• _GOAL OF THE EXERCISE_
Your job with the data below is to output exactly the lines from the one holding "FCC Public File (14, 2529)" down to the one holding "Student Plan (14, 2163)", both included, and no others.

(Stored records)
───

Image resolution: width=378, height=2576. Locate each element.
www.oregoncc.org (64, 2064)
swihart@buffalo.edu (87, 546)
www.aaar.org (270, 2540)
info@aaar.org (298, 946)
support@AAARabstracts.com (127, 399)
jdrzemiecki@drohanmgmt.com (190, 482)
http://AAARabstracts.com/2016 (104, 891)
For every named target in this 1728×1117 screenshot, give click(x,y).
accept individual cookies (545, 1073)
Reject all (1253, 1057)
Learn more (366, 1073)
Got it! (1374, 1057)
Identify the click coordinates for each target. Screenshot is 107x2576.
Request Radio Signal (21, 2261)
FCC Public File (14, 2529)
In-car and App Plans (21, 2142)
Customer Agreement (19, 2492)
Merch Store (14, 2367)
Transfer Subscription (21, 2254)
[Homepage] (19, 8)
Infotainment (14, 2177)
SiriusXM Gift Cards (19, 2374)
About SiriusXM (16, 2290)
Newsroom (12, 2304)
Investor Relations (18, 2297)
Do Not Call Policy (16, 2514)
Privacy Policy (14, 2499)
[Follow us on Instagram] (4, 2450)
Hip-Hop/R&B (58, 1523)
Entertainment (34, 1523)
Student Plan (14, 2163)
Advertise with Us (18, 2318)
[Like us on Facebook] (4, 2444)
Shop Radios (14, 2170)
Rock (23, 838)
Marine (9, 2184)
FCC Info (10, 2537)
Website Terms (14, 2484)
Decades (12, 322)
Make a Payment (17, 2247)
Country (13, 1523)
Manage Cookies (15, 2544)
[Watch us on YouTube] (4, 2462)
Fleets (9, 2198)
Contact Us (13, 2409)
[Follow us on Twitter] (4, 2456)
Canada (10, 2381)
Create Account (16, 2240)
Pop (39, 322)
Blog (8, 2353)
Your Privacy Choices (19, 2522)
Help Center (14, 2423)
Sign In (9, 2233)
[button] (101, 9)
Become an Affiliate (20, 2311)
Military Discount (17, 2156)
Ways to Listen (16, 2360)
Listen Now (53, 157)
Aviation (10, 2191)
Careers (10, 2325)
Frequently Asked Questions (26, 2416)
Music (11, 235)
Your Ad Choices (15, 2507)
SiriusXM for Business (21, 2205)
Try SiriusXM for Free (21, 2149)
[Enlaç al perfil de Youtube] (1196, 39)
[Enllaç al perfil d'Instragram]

───

• _SOLUTION FOR THIS PROBLEM_
FCC Public File (14, 2529)
In-car and App Plans (21, 2142)
Customer Agreement (19, 2492)
Merch Store (14, 2367)
Transfer Subscription (21, 2254)
[Homepage] (19, 8)
Infotainment (14, 2177)
SiriusXM Gift Cards (19, 2374)
About SiriusXM (16, 2290)
Newsroom (12, 2304)
Investor Relations (18, 2297)
Do Not Call Policy (16, 2514)
Privacy Policy (14, 2499)
[Follow us on Instagram] (4, 2450)
Hip-Hop/R&B (58, 1523)
Entertainment (34, 1523)
Student Plan (14, 2163)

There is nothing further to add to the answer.